Stream Sockets
Let us explore the basics of stream sockets using TCP, which are the type of socket used most frequently encountered in systems programming. Setting up and sending and receiving data with other socket types and protocols uses many of the same system calls, but each has its own unique rules which you would need to study through reading the associated documentation. This will serve as a brief overview of networking, which is covered in greater detail in other courses.
Establishing a Connection
TCP sockets are connection oriented, meaning that before data can be transmitted between hosts, a connection must be explicitly established between the two hosts. This is in contrast to connectionless protocols which allow hosts to transmit unsolicited data to each other. The process of establishing a connection begins with one host, the server, creating a socket with socket()
, binding it to a particular port with bind()
, and establishing a listen queue with listen()
. The listen queue holds incoming connection requests until the server accepts them; it is populated by the kernel when other hosts attempt to connect.

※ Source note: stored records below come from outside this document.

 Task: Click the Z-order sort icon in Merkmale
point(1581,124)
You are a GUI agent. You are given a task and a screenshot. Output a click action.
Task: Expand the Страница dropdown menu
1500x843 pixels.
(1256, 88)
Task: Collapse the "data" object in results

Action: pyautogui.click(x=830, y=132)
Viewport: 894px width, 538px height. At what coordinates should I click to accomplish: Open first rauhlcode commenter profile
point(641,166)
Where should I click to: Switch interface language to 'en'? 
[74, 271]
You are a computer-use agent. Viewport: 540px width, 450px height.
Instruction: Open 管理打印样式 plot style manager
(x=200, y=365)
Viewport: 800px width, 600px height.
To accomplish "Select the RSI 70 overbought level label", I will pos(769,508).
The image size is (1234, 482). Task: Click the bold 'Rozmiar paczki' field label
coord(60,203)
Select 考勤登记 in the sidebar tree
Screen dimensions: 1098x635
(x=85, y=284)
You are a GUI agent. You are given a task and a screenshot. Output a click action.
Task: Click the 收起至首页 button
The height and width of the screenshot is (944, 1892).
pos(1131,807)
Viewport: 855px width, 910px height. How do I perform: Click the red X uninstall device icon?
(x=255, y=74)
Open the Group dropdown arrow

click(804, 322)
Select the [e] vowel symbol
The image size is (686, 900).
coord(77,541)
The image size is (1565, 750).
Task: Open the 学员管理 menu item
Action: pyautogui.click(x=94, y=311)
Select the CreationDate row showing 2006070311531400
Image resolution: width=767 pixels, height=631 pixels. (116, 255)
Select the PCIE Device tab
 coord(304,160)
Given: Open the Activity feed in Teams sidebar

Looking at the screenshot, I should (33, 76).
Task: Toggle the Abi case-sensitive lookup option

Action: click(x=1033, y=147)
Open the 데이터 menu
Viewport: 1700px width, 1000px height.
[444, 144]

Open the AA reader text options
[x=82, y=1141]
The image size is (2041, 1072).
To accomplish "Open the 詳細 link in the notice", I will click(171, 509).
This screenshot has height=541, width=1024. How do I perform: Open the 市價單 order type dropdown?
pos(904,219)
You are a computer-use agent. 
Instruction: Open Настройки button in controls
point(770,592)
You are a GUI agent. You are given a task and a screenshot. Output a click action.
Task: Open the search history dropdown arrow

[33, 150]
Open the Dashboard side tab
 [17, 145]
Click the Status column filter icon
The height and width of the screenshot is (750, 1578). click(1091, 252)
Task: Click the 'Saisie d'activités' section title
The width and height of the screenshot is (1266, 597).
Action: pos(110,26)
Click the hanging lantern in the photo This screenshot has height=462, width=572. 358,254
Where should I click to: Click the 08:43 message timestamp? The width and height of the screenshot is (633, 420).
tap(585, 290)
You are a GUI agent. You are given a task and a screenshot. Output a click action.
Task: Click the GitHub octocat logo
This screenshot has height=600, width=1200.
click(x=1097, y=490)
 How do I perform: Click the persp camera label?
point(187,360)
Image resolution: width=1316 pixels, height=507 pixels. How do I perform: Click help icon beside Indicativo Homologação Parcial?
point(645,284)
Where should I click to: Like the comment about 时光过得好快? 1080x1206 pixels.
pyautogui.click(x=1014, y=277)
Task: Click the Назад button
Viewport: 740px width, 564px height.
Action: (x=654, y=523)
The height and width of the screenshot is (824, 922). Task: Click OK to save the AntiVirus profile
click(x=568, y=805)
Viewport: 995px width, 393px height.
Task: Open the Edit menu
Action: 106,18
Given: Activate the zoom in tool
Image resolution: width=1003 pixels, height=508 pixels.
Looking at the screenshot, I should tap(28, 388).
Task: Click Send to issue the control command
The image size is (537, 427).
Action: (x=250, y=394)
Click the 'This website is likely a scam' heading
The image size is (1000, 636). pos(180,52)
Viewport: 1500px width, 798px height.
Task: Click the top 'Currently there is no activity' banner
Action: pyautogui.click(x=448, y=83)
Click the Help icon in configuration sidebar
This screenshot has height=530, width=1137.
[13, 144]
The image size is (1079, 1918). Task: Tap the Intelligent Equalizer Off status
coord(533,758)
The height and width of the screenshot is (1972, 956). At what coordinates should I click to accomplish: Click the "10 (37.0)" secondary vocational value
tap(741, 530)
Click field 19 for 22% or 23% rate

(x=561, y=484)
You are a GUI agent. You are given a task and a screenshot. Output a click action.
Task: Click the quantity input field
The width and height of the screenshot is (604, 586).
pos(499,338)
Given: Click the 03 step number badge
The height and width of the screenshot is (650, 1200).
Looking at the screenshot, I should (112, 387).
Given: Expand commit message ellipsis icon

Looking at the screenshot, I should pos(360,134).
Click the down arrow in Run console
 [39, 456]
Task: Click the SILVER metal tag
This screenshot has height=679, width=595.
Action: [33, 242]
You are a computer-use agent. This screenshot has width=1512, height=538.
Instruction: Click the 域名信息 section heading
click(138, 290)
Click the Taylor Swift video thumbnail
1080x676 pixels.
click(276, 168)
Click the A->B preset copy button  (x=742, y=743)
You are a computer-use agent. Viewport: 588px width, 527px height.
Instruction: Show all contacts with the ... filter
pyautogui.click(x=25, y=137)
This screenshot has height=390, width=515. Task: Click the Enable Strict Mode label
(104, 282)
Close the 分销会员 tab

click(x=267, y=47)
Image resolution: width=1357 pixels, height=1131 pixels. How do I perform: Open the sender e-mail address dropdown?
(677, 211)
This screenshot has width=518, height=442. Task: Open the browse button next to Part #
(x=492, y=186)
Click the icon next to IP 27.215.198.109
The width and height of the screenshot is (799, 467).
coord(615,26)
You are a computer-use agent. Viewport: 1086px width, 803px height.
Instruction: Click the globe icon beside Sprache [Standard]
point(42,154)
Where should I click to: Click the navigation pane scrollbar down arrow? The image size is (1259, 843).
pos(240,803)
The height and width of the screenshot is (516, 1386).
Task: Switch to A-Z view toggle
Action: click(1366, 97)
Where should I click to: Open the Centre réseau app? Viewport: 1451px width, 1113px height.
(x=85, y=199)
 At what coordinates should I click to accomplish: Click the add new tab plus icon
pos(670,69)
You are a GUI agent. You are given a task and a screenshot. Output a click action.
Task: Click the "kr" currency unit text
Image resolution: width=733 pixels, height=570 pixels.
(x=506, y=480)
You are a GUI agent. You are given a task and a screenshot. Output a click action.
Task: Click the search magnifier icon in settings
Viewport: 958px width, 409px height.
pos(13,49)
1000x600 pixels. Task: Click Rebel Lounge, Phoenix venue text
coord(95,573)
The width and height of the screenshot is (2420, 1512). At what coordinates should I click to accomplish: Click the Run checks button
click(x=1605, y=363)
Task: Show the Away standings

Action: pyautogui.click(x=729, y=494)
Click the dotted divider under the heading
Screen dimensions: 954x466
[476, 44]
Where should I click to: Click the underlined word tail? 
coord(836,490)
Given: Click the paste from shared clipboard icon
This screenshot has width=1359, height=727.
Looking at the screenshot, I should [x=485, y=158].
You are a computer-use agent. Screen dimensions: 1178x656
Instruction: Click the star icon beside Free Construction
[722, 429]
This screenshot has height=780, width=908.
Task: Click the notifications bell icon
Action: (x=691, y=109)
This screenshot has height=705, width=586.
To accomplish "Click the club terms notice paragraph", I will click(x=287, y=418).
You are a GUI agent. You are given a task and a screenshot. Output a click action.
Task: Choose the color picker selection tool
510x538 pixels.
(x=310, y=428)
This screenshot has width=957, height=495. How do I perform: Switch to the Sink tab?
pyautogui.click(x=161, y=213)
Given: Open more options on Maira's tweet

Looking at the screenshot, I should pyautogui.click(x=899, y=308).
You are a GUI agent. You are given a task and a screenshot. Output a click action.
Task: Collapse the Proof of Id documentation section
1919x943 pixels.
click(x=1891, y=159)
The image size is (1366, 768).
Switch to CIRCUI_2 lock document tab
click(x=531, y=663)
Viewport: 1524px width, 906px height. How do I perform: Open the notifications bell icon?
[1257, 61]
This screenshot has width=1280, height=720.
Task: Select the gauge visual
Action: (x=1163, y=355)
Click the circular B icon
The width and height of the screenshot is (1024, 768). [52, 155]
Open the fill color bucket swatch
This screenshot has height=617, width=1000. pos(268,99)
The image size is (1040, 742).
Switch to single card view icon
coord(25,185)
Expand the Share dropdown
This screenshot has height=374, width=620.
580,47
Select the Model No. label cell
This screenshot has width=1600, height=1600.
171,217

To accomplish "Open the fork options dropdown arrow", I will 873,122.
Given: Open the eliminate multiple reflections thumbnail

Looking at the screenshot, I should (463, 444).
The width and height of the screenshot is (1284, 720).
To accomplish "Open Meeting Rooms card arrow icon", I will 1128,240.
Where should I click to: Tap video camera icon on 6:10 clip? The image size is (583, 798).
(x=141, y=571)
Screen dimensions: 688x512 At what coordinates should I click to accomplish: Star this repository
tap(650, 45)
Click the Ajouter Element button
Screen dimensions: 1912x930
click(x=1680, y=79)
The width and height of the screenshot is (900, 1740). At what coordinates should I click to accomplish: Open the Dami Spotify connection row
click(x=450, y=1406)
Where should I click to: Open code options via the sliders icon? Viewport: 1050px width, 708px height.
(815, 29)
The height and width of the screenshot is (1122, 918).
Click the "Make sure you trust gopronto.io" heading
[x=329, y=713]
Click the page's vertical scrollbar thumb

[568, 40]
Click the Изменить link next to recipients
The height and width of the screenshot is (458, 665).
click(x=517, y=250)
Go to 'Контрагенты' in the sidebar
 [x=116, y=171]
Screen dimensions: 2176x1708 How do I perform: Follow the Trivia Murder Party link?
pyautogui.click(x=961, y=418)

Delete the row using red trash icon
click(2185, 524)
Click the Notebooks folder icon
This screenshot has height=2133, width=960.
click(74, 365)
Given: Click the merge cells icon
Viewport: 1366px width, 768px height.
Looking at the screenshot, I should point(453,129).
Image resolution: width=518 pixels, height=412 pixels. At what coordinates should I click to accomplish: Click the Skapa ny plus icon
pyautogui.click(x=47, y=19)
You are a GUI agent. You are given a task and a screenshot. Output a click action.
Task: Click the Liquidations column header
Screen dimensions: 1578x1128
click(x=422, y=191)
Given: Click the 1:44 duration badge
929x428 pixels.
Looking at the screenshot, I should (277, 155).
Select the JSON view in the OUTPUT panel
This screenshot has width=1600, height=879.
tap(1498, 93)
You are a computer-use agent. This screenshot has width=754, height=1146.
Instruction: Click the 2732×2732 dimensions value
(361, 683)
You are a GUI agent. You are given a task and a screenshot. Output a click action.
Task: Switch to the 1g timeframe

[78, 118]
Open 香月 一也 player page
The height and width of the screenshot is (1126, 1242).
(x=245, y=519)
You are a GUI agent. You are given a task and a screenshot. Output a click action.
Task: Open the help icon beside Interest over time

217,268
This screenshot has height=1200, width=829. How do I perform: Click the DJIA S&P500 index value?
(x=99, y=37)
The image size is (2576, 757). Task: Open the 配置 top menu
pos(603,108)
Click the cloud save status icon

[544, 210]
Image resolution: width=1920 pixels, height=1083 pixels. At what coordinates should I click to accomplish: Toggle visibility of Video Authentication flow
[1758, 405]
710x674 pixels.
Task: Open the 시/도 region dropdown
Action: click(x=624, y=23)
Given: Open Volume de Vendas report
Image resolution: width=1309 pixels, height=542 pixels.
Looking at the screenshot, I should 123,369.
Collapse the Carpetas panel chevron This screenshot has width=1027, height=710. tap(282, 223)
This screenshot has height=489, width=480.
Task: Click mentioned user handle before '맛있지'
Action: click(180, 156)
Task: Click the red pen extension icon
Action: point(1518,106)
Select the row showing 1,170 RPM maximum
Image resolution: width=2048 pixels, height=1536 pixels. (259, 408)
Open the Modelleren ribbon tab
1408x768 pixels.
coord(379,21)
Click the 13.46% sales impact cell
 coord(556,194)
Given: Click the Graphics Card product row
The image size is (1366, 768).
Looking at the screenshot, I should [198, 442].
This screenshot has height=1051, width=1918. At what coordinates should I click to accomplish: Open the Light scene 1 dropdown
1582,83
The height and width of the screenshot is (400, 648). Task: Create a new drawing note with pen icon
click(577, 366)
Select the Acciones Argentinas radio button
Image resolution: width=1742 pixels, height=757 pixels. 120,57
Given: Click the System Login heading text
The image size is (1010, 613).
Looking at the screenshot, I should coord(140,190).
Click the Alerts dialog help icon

The other host, the client, then initiates a new connection by creating its own socket with socket()
and connecting it to the server’s IP address and listen port with connect()
. The server then accepts the request from its listen queue with accept()
, which returns an entirely new, separate socket from the one associated with the listen queue; this new socket is then used by the server to communicate with that specific client.
For both the server and client, the getaddrinfo()
function is used to look up the relevant address info corresponding to a particular host, port, and protocol. It takes a set of hints and returns a list of address info structures that match the given hints. The server and client both iterate over the list of address info objects attempting to bind or connect, respectively, until one succeeds. This accounts for cases where, for example, a server might have multiple network interfaces or be associated with multiple IP addresses, and so on.
This allows a server to accept multiple concurrent client connections and communicate with each individually, using the same server-side port number for all of the connections. This is supported by TCP in that connections are differentiated in TCP packet headers using four pieces of information: source IP, source port, destination IP, and destination port. When a client connects to the server, it uses an arbitrary ephemeral port number to do so. Since the client IP and client’s ephemeral port number are always unique to a particular connection, the server can use its own IP address and the same port number to listen for and communicate with multiple clients.
Communication Between Hosts
After a connection is established, each end of the socket works just like a regular file descriptor for sending and receiving data. Data written into one side of the connection via the write()
system call can be read from the other side with the read()
system call. TCP guarantees in-order delivery of data on a byte-by-byte basis, which is very similar to other familiar file-like concepts such as pipes.
Terminating a Connection
Once data transmission is complete, the connection must be cleanly terminated. This is accomplished through an ordered shutdown process. Each host can disable reading or writing (or both) on its socket using shutdown()
. When a host shuts down the read side of its socket, any additional data that it receives will be discarded and trigger a TCP RST
(connection reset) reply packet which is an abnormal connection termination. In order to prevent this from occurring, a host that is done sending data must first shutdown the write side of its socket. This causes the other host to see end-of-file (i.e. read()
returns 0) after it finishes reading any remaining data; at this point, it is assured that no more data can be sent, so it can safely shut down the read side of its socket. This process then repeats in the opposite direction, at which point both sides can safely close their sockets with close()
, terminating the connection.